This is not to say that even those of us who have found ourselves on this challenging journey don’t often wish there were an easier way to go. But the mystics of many traditions have a broader understanding of what it means to walk the spiritual path. Most conceptions of spiritual development equate spiritual progress with letting go of the illusion of comfort and control. We are asked to surrender the notion that we are calling the shots in our lives, applying ourselves to making things turn out the way we want. Awakening often comes bundled with the humbling realization that some and eventually all of our old tricks no longer work. We come to realize how much of our sense of mastery over our fates had always been limited, at best. At last, we are forced to loosen up our grip on the wheel of our lives, and forced to confront our fears.
As it turns out, when viewed through the lens of Conscious Aging, this is a good thing, Virtually every spiritual and religious philosophy centers on the shattering of illusions—be it the Hebrews tearing down of false idols or the Buddhists seeing through the Maya of surface manifestation. When we strip away the impositions, the fantasies and the denial, we begin to view aging as holding the potential for activation of new, unprecedented levels of self-affirmation, meaning, and spiritual growth.
This psychologically and spiritually healthy vision of aging only occasionally looks like serenity. While we may be quiet and peaceful sometimes, we may be rabble-rousing and making trouble, other times. Sometimes we are faced with external challenges, such as income loss and illness. Other times our challenges are internal: anxiety about the future, for instance, or feelings of personal failure. The truth is, as long as we keep growing through life, there will be anxious moments, regrets and self-doubt. But there will be transiting, transforming and overcoming, too.

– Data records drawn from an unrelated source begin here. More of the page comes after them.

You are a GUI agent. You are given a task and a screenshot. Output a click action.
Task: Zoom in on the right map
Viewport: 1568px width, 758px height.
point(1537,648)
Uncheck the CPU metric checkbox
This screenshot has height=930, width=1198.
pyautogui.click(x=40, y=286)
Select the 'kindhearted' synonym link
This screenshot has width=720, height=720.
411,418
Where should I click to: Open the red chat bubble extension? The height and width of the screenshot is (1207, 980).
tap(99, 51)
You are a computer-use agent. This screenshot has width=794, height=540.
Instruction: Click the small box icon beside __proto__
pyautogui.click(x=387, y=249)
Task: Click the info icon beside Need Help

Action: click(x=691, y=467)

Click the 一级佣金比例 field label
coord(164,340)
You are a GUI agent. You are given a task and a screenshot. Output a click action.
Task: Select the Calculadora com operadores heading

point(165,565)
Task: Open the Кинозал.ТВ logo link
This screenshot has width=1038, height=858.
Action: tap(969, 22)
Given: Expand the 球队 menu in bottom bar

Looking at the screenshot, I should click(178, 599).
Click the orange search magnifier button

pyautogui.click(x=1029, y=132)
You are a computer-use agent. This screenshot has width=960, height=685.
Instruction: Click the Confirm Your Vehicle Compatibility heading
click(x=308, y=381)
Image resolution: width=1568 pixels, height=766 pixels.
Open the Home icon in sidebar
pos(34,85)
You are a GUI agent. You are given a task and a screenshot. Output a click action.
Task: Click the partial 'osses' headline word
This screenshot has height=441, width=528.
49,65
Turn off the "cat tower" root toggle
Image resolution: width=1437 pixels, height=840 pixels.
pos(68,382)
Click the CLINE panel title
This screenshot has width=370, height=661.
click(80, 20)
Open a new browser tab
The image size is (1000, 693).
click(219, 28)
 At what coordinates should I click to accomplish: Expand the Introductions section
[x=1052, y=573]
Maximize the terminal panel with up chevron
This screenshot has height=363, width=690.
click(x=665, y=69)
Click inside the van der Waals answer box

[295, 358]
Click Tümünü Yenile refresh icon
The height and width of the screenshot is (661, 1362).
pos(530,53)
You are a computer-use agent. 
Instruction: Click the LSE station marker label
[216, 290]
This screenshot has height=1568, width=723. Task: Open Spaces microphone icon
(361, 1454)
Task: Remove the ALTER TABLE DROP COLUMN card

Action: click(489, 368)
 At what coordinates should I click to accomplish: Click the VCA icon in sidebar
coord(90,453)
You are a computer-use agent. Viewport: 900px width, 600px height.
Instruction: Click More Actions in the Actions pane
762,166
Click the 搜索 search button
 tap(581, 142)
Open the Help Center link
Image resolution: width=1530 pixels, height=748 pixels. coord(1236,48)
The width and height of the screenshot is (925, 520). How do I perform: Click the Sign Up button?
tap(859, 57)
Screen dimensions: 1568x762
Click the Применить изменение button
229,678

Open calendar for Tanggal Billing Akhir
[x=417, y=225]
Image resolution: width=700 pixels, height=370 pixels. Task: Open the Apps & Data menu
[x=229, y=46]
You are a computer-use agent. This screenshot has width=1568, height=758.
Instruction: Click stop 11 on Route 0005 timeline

While Conscious Aging is deeply personal, it bears implications for society at large. According to Moody: Conscious Aging has emerged as a new cultural ideal at a specific moment in history representing “ a genuinely new stage and level of psychological functioning… The evolution of psychology toward a deeper view of the human person can now join with the societal transformation of institutions to create new opportunities for positive development in later life.”